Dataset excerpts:
=====

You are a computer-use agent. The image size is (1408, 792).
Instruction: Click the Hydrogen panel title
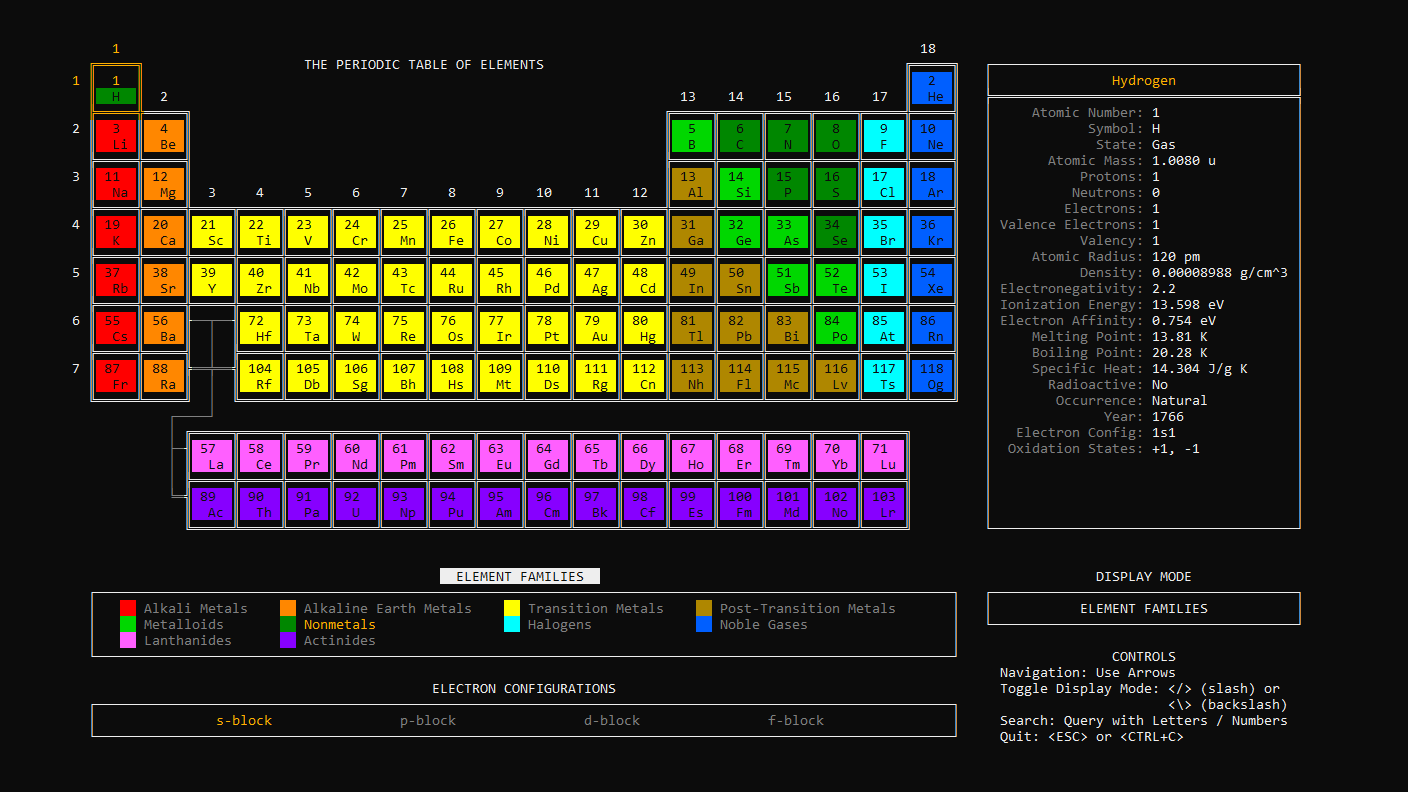point(1143,80)
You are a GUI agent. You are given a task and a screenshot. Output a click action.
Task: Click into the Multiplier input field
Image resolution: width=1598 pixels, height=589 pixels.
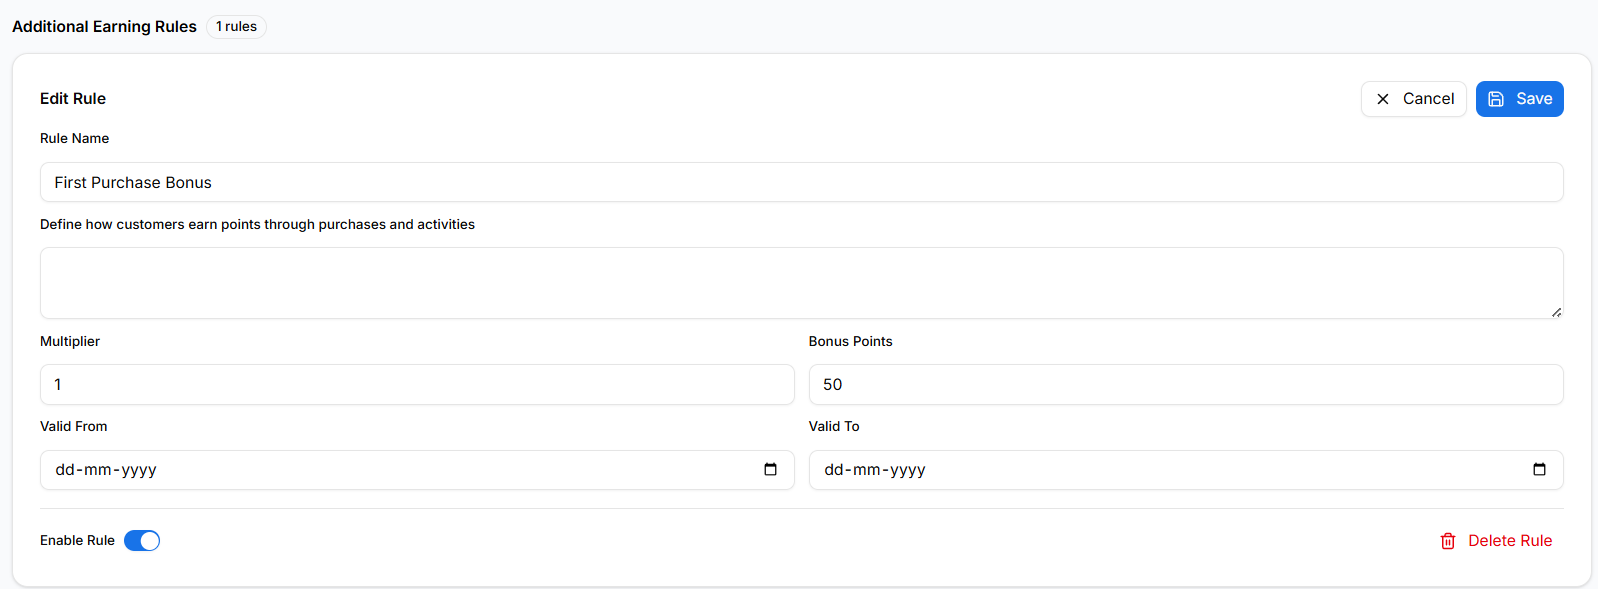pyautogui.click(x=417, y=385)
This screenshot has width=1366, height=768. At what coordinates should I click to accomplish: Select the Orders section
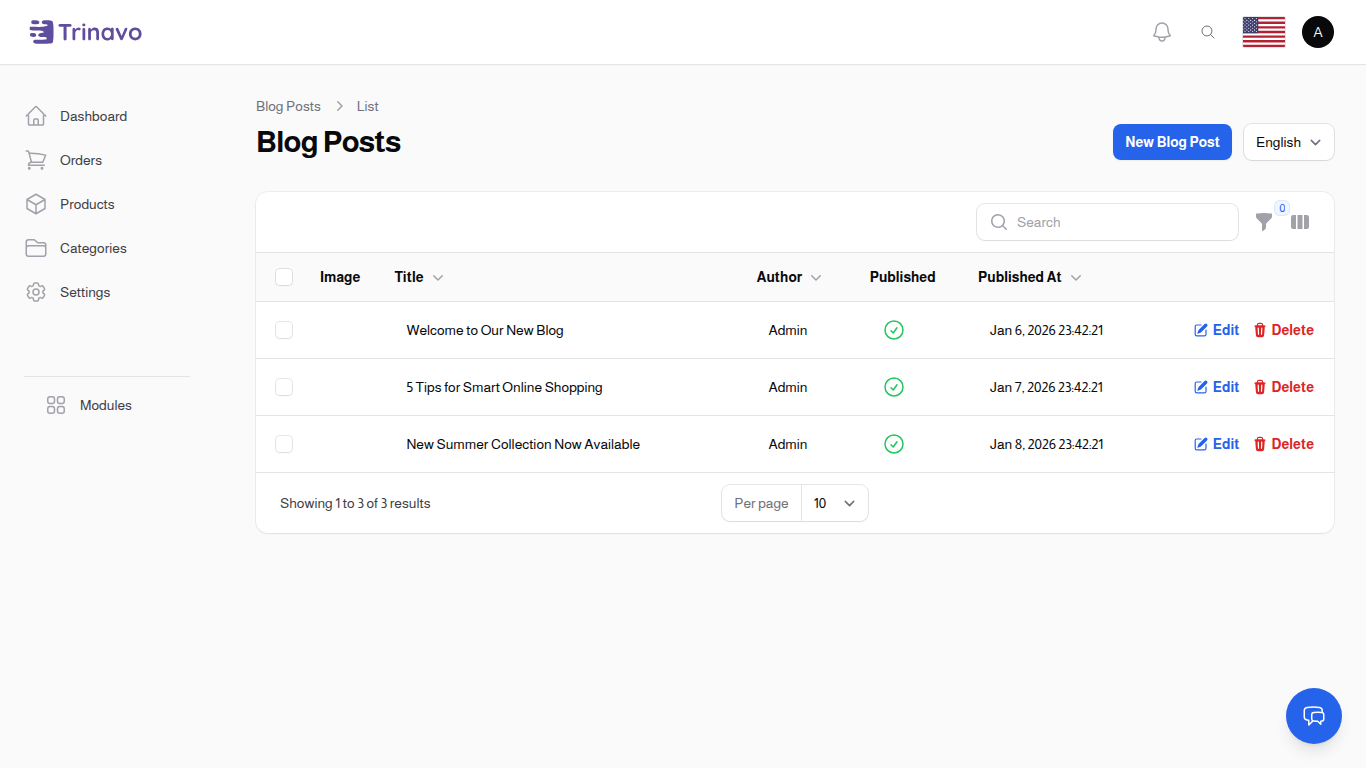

=====

Working through the records, find each line containing the word "screenshot" and copy it.

You are a GUI agent. You are given a task and a screenshot. Output a click action.
This screenshot has width=1366, height=768. At what coordinates should I click to accomplish: Select the Orders section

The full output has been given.